Problem to solve: Rewrite the records below, changing each "Where should I click to" to "Which spot should I click to" and keeping every other part of every line the same.

-- begin Data shown --

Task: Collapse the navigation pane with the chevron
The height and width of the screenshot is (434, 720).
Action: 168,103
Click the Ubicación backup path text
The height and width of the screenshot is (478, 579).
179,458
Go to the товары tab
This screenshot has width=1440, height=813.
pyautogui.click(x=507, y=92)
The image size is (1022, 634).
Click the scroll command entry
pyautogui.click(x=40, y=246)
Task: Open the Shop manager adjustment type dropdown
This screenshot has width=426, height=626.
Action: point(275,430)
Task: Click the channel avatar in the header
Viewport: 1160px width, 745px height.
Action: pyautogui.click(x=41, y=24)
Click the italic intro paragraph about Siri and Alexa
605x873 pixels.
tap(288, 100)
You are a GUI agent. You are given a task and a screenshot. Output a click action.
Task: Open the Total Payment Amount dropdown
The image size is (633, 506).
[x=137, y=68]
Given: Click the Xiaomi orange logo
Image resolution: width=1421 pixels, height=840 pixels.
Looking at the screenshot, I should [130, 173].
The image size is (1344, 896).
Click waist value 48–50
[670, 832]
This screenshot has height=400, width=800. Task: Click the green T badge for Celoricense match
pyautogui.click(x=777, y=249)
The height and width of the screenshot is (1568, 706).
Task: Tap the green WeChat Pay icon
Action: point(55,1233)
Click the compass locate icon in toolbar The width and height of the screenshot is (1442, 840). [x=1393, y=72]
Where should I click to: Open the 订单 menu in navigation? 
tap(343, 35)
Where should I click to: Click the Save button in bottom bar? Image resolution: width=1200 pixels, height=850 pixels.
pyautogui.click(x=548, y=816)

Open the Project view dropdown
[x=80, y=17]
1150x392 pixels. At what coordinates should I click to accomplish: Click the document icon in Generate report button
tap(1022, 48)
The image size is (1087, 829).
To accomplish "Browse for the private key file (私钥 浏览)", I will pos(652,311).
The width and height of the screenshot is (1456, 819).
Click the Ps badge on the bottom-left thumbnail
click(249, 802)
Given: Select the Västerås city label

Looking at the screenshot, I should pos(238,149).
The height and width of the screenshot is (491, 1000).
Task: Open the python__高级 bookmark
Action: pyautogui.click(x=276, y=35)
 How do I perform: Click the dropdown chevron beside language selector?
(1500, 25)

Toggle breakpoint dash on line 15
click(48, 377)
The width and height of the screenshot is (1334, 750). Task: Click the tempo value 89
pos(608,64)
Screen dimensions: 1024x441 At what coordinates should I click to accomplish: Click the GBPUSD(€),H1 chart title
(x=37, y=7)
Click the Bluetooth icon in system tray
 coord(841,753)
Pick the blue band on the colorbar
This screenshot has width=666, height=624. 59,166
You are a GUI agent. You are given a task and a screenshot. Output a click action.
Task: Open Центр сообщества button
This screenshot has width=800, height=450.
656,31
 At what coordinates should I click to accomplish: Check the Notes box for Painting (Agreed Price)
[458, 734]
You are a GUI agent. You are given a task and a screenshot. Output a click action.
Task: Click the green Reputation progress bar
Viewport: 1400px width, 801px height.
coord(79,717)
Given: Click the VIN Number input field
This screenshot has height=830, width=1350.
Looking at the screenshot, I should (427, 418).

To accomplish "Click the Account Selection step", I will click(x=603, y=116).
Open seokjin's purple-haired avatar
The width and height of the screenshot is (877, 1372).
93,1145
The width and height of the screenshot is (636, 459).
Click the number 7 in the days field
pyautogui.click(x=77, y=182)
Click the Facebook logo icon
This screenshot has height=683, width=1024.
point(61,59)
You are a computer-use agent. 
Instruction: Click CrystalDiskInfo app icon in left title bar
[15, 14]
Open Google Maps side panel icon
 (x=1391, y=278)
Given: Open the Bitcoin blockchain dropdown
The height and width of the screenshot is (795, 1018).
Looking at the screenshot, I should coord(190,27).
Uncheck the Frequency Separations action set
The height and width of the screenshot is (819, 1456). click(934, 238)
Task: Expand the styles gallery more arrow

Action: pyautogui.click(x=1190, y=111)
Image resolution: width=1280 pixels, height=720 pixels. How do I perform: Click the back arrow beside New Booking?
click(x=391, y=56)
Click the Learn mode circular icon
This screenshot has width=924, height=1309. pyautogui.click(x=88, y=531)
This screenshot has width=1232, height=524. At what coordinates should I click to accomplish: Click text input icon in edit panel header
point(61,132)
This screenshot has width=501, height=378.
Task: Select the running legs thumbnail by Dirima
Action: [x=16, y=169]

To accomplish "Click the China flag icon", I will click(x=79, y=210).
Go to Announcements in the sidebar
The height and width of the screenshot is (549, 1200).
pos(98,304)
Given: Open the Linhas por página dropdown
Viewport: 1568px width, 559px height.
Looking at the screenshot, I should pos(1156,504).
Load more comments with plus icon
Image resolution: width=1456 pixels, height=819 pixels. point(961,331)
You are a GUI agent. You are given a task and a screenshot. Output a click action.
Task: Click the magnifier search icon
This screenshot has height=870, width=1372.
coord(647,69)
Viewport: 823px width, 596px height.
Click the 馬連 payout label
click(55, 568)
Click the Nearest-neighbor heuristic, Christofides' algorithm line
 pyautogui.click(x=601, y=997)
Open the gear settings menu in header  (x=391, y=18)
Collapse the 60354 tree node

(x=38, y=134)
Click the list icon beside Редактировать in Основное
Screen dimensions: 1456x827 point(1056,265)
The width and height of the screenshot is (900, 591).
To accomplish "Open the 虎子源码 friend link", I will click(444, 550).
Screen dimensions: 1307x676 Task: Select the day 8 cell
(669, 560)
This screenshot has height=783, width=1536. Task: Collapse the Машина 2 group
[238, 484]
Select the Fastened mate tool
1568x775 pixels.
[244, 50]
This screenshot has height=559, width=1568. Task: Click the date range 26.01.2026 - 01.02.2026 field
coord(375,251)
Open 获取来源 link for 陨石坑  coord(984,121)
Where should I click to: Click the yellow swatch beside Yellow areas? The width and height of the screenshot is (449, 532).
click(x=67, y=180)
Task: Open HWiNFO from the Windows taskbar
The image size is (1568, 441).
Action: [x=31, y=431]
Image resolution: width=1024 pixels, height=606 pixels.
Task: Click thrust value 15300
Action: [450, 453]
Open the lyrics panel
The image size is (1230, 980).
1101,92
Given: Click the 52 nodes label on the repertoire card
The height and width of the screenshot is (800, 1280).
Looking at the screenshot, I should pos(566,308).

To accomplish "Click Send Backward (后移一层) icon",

-- end Data shown --

Full answer:
Task: Collapse the navigation pane with the chevron
The height and width of the screenshot is (434, 720).
Action: 168,103
Click the Ubicación backup path text
The height and width of the screenshot is (478, 579).
179,458
Go to the товары tab
This screenshot has width=1440, height=813.
pyautogui.click(x=507, y=92)
The image size is (1022, 634).
Click the scroll command entry
pyautogui.click(x=40, y=246)
Task: Open the Shop manager adjustment type dropdown
This screenshot has width=426, height=626.
Action: point(275,430)
Task: Click the channel avatar in the header
Viewport: 1160px width, 745px height.
Action: pyautogui.click(x=41, y=24)
Click the italic intro paragraph about Siri and Alexa
605x873 pixels.
tap(288, 100)
You are a GUI agent. You are given a task and a screenshot. Output a click action.
Task: Open the Total Payment Amount dropdown
The image size is (633, 506).
[x=137, y=68]
Given: Click the Xiaomi orange logo
Image resolution: width=1421 pixels, height=840 pixels.
Looking at the screenshot, I should [130, 173].
The image size is (1344, 896).
Click waist value 48–50
[670, 832]
This screenshot has height=400, width=800. Task: Click the green T badge for Celoricense match
pyautogui.click(x=777, y=249)
The height and width of the screenshot is (1568, 706).
Task: Tap the green WeChat Pay icon
Action: point(55,1233)
Click the compass locate icon in toolbar The width and height of the screenshot is (1442, 840). [x=1393, y=72]
Which spot should I click to: Open the 订单 menu in navigation? 
tap(343, 35)
Which spot should I click to: Click the Save button in bottom bar? Image resolution: width=1200 pixels, height=850 pixels.
pyautogui.click(x=548, y=816)

Open the Project view dropdown
[x=80, y=17]
1150x392 pixels. At what coordinates should I click to accomplish: Click the document icon in Generate report button
tap(1022, 48)
The image size is (1087, 829).
To accomplish "Browse for the private key file (私钥 浏览)", I will pos(652,311).
The width and height of the screenshot is (1456, 819).
Click the Ps badge on the bottom-left thumbnail
click(249, 802)
Given: Select the Västerås city label

Looking at the screenshot, I should pos(238,149).
The height and width of the screenshot is (491, 1000).
Task: Open the python__高级 bookmark
Action: pyautogui.click(x=276, y=35)
 How do I perform: Click the dropdown chevron beside language selector?
(1500, 25)

Toggle breakpoint dash on line 15
click(48, 377)
The width and height of the screenshot is (1334, 750). Task: Click the tempo value 89
pos(608,64)
Screen dimensions: 1024x441 At what coordinates should I click to accomplish: Click the GBPUSD(€),H1 chart title
(x=37, y=7)
Click the Bluetooth icon in system tray
 coord(841,753)
Pick the blue band on the colorbar
This screenshot has width=666, height=624. 59,166
You are a GUI agent. You are given a task and a screenshot. Output a click action.
Task: Open Центр сообщества button
This screenshot has width=800, height=450.
656,31
 At what coordinates should I click to accomplish: Check the Notes box for Painting (Agreed Price)
[458, 734]
You are a GUI agent. You are given a task and a screenshot. Output a click action.
Task: Click the green Reputation progress bar
Viewport: 1400px width, 801px height.
coord(79,717)
Given: Click the VIN Number input field
This screenshot has height=830, width=1350.
Looking at the screenshot, I should (427, 418).

To accomplish "Click the Account Selection step", I will click(x=603, y=116).
Open seokjin's purple-haired avatar
The width and height of the screenshot is (877, 1372).
93,1145
The width and height of the screenshot is (636, 459).
Click the number 7 in the days field
pyautogui.click(x=77, y=182)
Click the Facebook logo icon
This screenshot has height=683, width=1024.
point(61,59)
You are a computer-use agent. 
Instruction: Click CrystalDiskInfo app icon in left title bar
[15, 14]
Open Google Maps side panel icon
 (x=1391, y=278)
Given: Open the Bitcoin blockchain dropdown
The height and width of the screenshot is (795, 1018).
Looking at the screenshot, I should coord(190,27).
Uncheck the Frequency Separations action set
The height and width of the screenshot is (819, 1456). click(934, 238)
Task: Expand the styles gallery more arrow

Action: pyautogui.click(x=1190, y=111)
Image resolution: width=1280 pixels, height=720 pixels. How do I perform: Click the back arrow beside New Booking?
click(x=391, y=56)
Click the Learn mode circular icon
This screenshot has width=924, height=1309. pyautogui.click(x=88, y=531)
This screenshot has width=1232, height=524. At what coordinates should I click to accomplish: Click text input icon in edit panel header
point(61,132)
This screenshot has width=501, height=378.
Task: Select the running legs thumbnail by Dirima
Action: [x=16, y=169]

To accomplish "Click the China flag icon", I will click(x=79, y=210).
Go to Announcements in the sidebar
The height and width of the screenshot is (549, 1200).
pos(98,304)
Given: Open the Linhas por página dropdown
Viewport: 1568px width, 559px height.
Looking at the screenshot, I should pos(1156,504).
Load more comments with plus icon
Image resolution: width=1456 pixels, height=819 pixels. point(961,331)
You are a GUI agent. You are given a task and a screenshot. Output a click action.
Task: Click the magnifier search icon
This screenshot has height=870, width=1372.
coord(647,69)
Viewport: 823px width, 596px height.
Click the 馬連 payout label
click(55, 568)
Click the Nearest-neighbor heuristic, Christofides' algorithm line
 pyautogui.click(x=601, y=997)
Open the gear settings menu in header  (x=391, y=18)
Collapse the 60354 tree node

(x=38, y=134)
Click the list icon beside Редактировать in Основное
Screen dimensions: 1456x827 point(1056,265)
The width and height of the screenshot is (900, 591).
To accomplish "Open the 虎子源码 friend link", I will click(444, 550).
Screen dimensions: 1307x676 Task: Select the day 8 cell
(669, 560)
This screenshot has height=783, width=1536. Task: Collapse the Машина 2 group
[238, 484]
Select the Fastened mate tool
1568x775 pixels.
[244, 50]
This screenshot has height=559, width=1568. Task: Click the date range 26.01.2026 - 01.02.2026 field
coord(375,251)
Open 获取来源 link for 陨石坑  coord(984,121)
Which spot should I click to: Click the yellow swatch beside Yellow areas? The width and height of the screenshot is (449, 532).
click(x=67, y=180)
Task: Open HWiNFO from the Windows taskbar
The image size is (1568, 441).
Action: [x=31, y=431]
Image resolution: width=1024 pixels, height=606 pixels.
Task: Click thrust value 15300
Action: [450, 453]
Open the lyrics panel
The image size is (1230, 980).
1101,92
Given: Click the 52 nodes label on the repertoire card
The height and width of the screenshot is (800, 1280).
Looking at the screenshot, I should pos(566,308).

To accomplish "Click Send Backward (后移一层) icon",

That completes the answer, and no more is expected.